C’est une initiative qui pourrait bien redessiner les contours de la souveraineté logistique et économique en Afrique de l’Ouest et du Centre.
Le Vice-Premier Ministre en charge des Transports, Jean-Pierre Bemba, a reçu le Secrétaire Général de l’OMAOC, Dr Paul Adalikwu, accompagné d’une délégation d’experts venus du Cameroun, de la Côte d’Ivoire et de la RDC, pour jeter les bases d’un projet à la fois structurant et ambitieux : la création d’une banque maritime régionale de développement, dont le lancement est prévu au premier trimestre 2026, avec son siège à Abuja, au Nigeria.
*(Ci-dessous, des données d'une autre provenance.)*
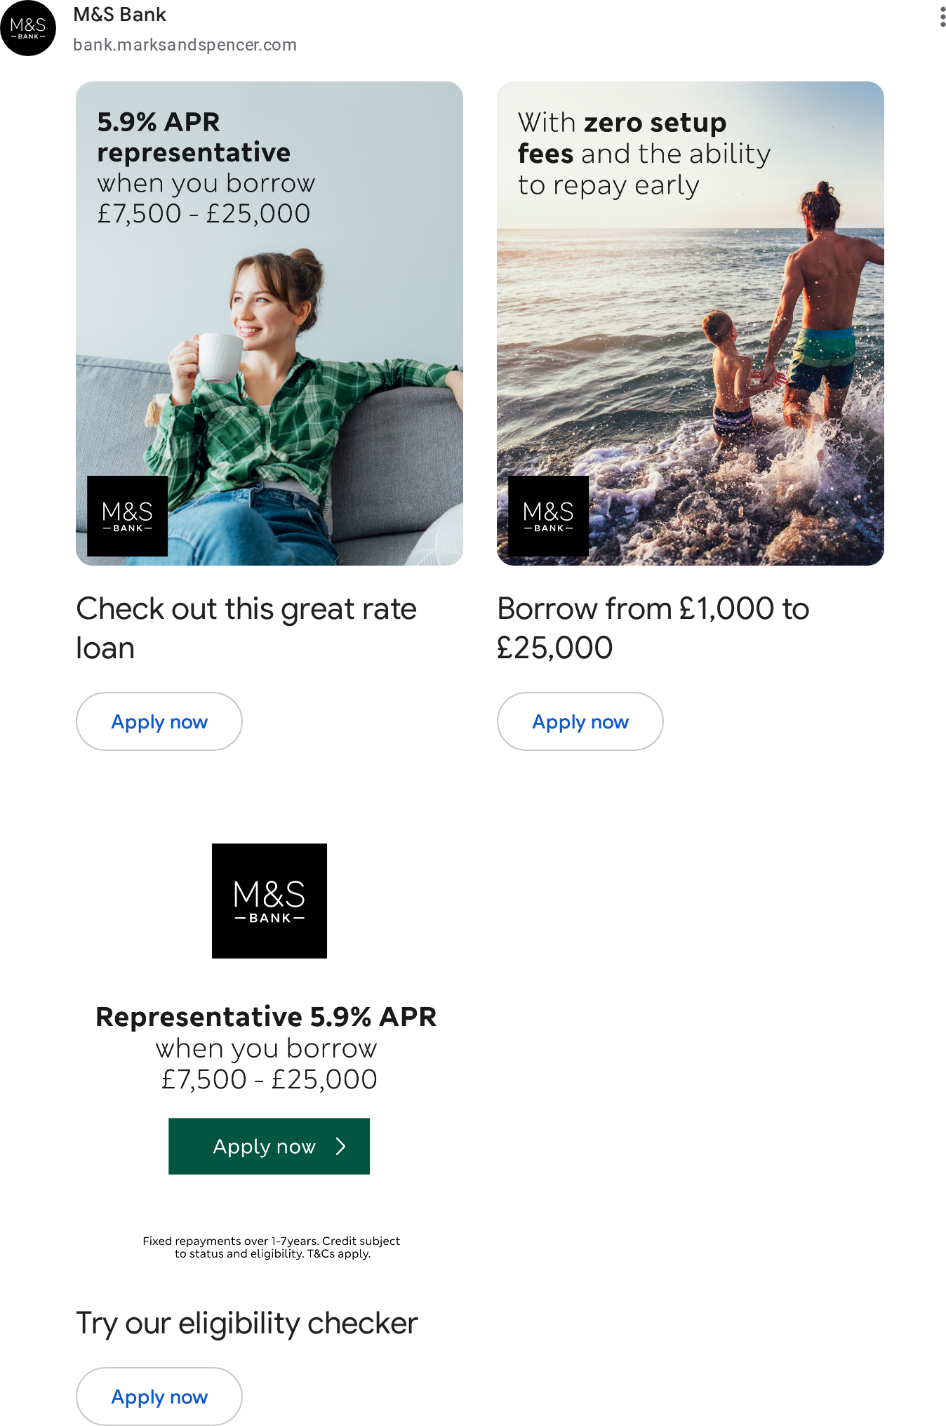Click Check out this great rate loan headline
The height and width of the screenshot is (1426, 946).
[x=246, y=628]
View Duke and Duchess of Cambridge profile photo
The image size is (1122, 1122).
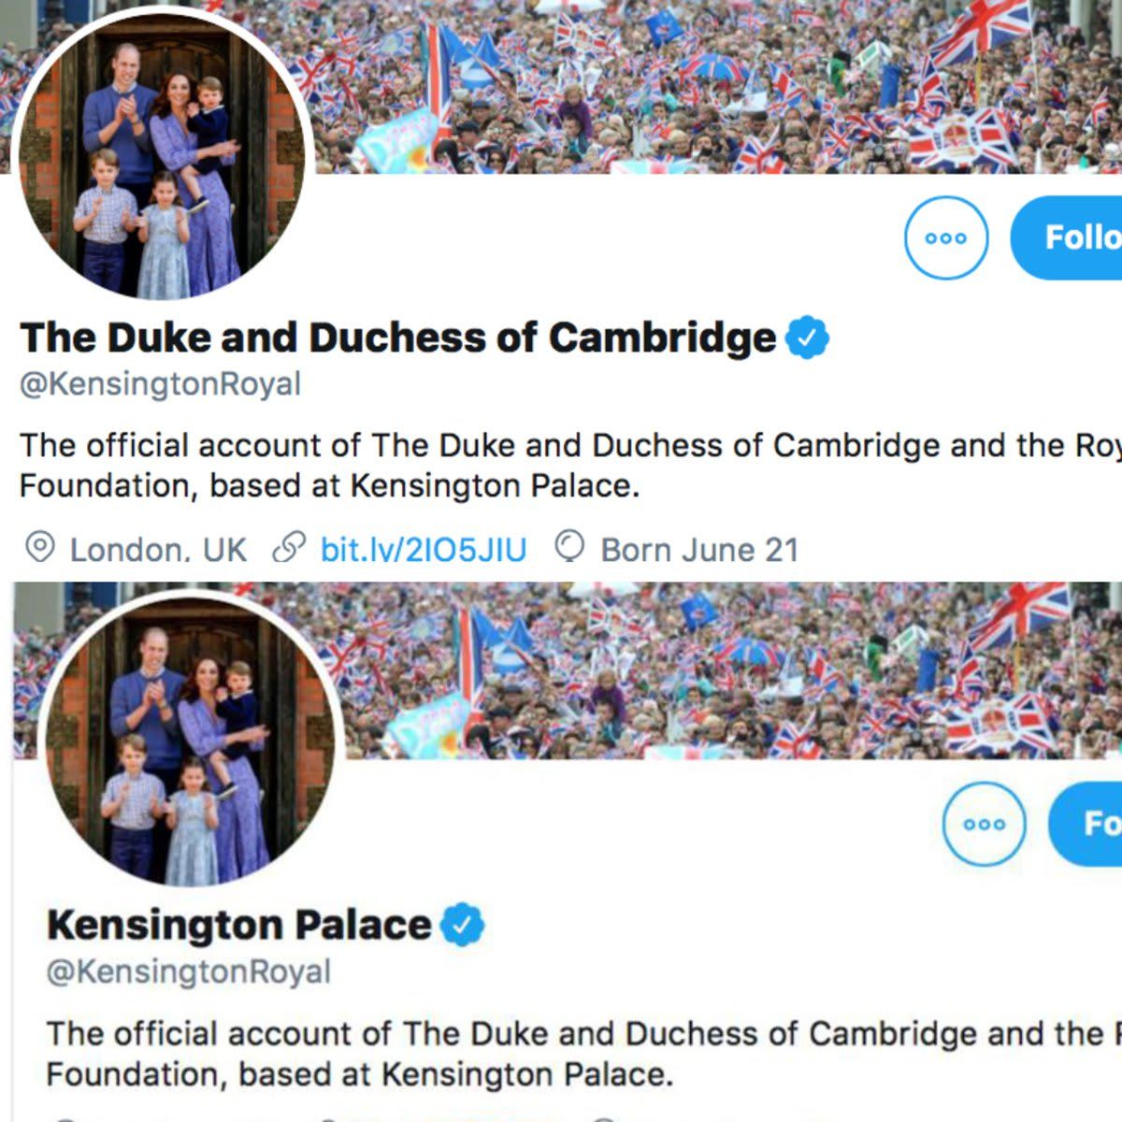(x=161, y=154)
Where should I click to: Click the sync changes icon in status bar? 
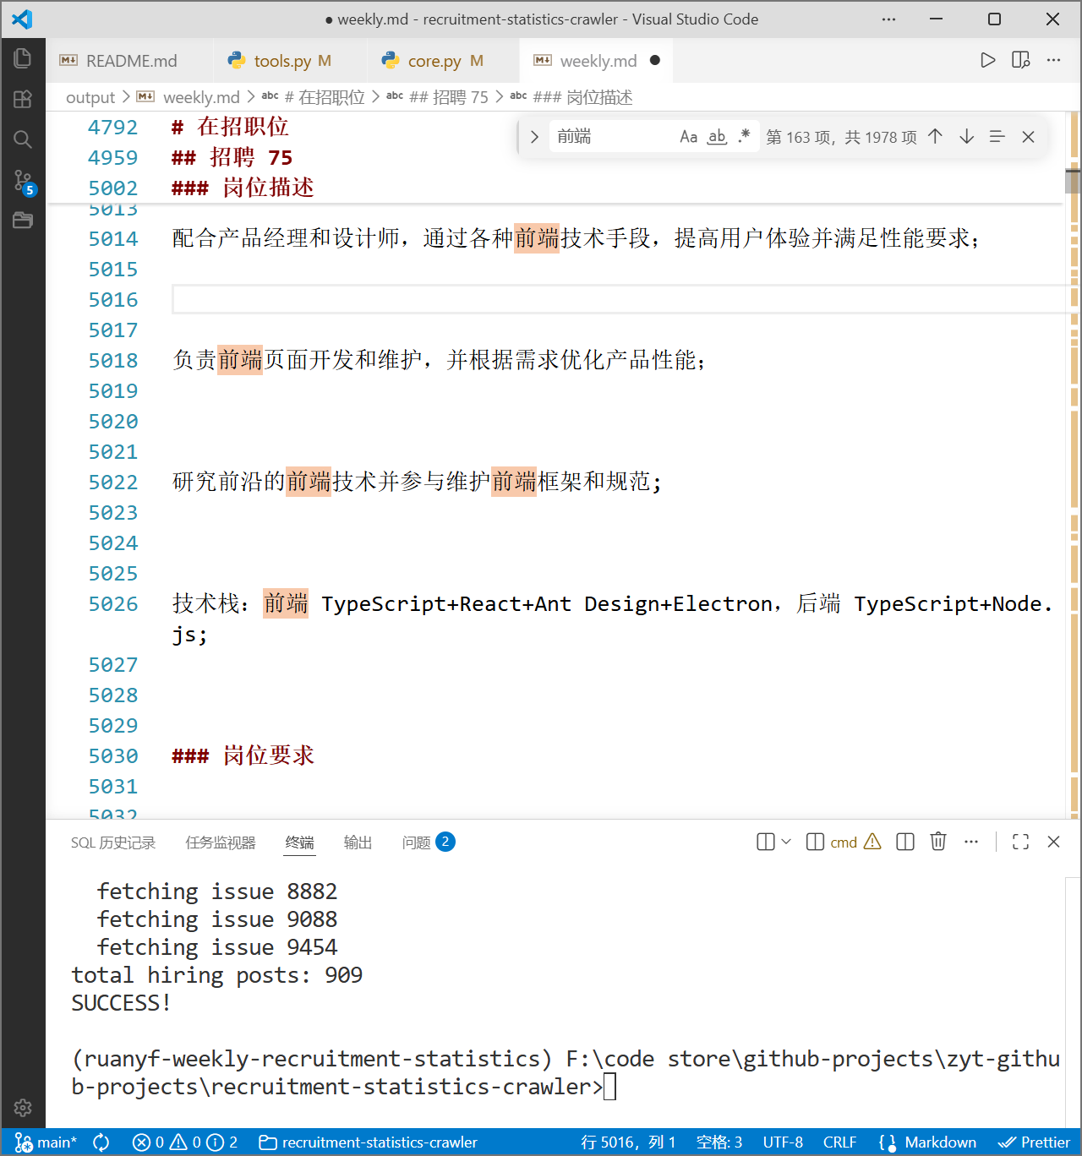coord(101,1142)
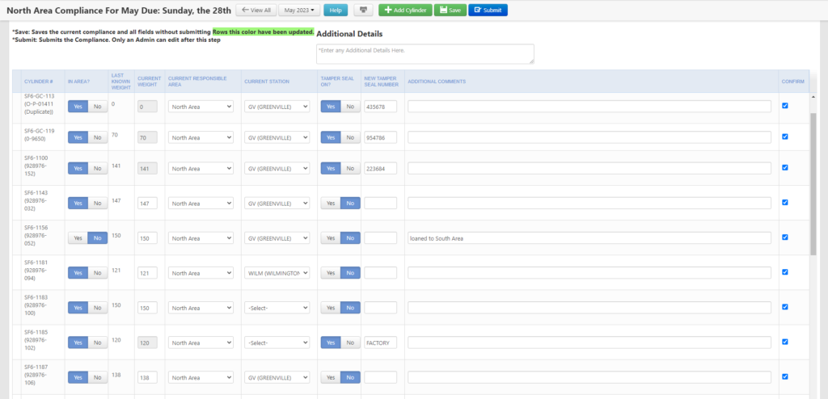Go back using View All arrow button
The width and height of the screenshot is (828, 399).
(x=255, y=10)
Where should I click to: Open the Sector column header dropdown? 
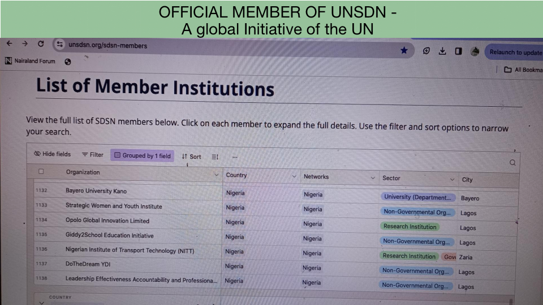click(x=451, y=179)
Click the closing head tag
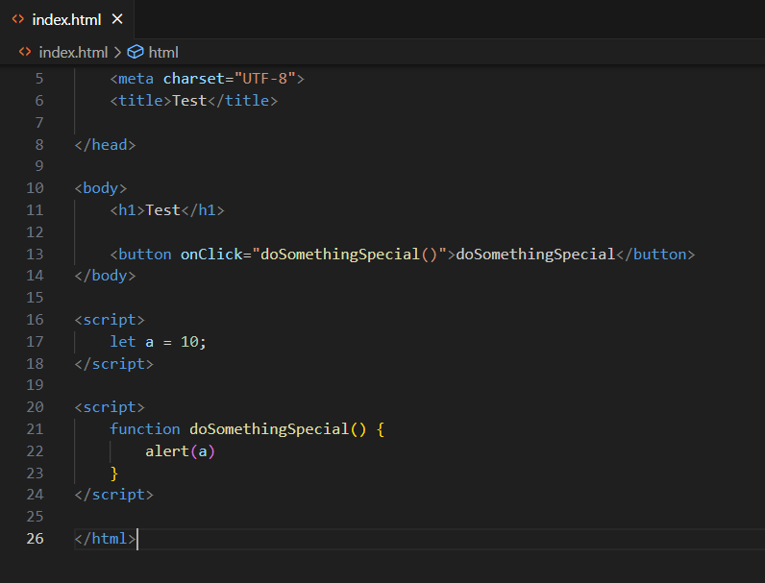 (105, 145)
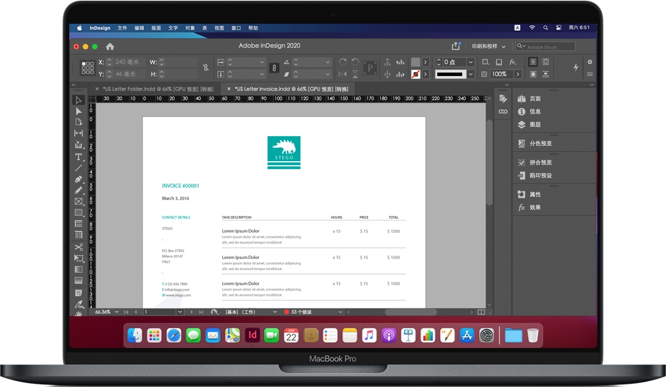Click the stroke color swatch with red slash

(415, 74)
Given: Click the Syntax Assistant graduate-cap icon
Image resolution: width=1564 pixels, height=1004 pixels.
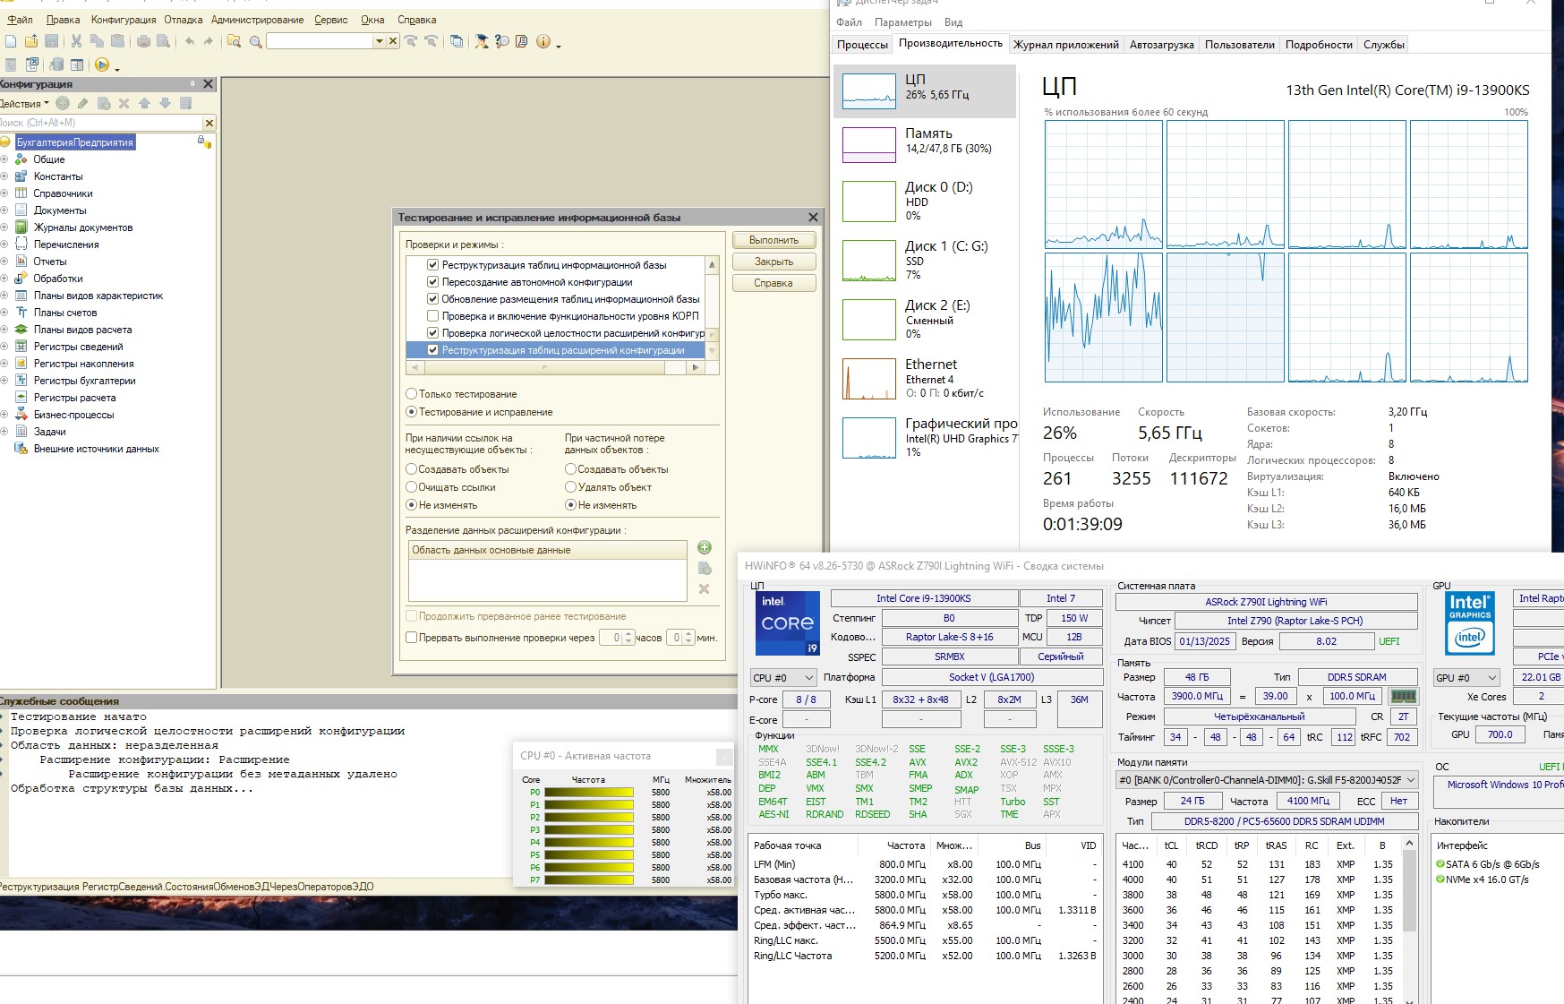Looking at the screenshot, I should (x=482, y=41).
« Cette institution est appelée à octroyer aux États membres des prêts à taux d’intérêt à un seul chiffre pour soutenir leurs projets d’infrastructures maritimes », a souligné Dr Adalikwu.
Un levier de souveraineté économique
Au-delà d’un simple outil de financement, cette future banque se veut un levier de transformation structurelle. Elle permettra aux États membres de disposer de ressources adaptées à la modernisation des ports, au développement des chaînes logistiques intégrées, et à l’émergence d’un écosystème portuaire performant.
Dans un contexte où les pays africains sont encore fortement dépendants de financements extérieurs aux conditions rigides, la création d’un instrument endogène de développement maritime s’inscrit dans une logique de réappropriation stratégique de leur espace économique.
Cap sur la sécurité fluviale
Dans un second temps, la délégation a évoqué la problématique cruciale de la sécurité fluviale en République Démocratique du Congo, marquée par une série d’accidents tragiques ces dernières années. À cet effet, une conférence régionale sur la sécurité des ferries et de la navigation intérieure sera organisée à Kinshasa au deuxième trimestre 2026, en partenariat avec les agences nationales, les opérateurs fluviaux et les bailleurs de fonds spécialisés.
« Cette conférence sera l’occasion de réfléchir collectivement à un cadre réglementaire harmonisé, à la certification des embarcations, et à la formation des équipages », a précisé le Secrétaire Général de l’OMAOC.
Vers un corridor bleu africain
À l’heure où l’Afrique se projette vers une plus grande intégration économique à travers la Zone de libre-échange continentale (ZLECAF), la structuration d’un secteur maritime robuste devient une priorité.
La future banque maritime permettra d’alimenter des corridors bleus de croissance, connectant les arrière-pays enclavés aux hubs portuaires régionaux.
Pour la RDC, dont le réseau fluvial est le plus vaste d’Afrique centrale, il s’agit là d’un enjeu d’équité territoriale et de désenclavement économique.
Un cadre congolais du secteur maritime confie à zoom-éco.net : « Cette dynamique traduit une volonté de rompre avec les modèles de dépendance, pour bâtir une économie logistique ancrée sur nos réalités. C’est une opportunité historique pour passer de la gestion de la pénurie à la projection stratégique. »

Prochaine étape : un comité technique transnational
Les discussions ont abouti à la mise en place d’un comité technique mixte, chargé de définir les modalités opérationnelles, les mécanismes de gouvernance et le plan de capitalisation de la future banque.
La RDC s’est dite prête à apporter son expertise et à accueillir des activités pilotes sur ses axes fluviaux stratégiques, notamment le corridor Kinshasa–Mbandaka et le tronçon Ubundu–Kisangani.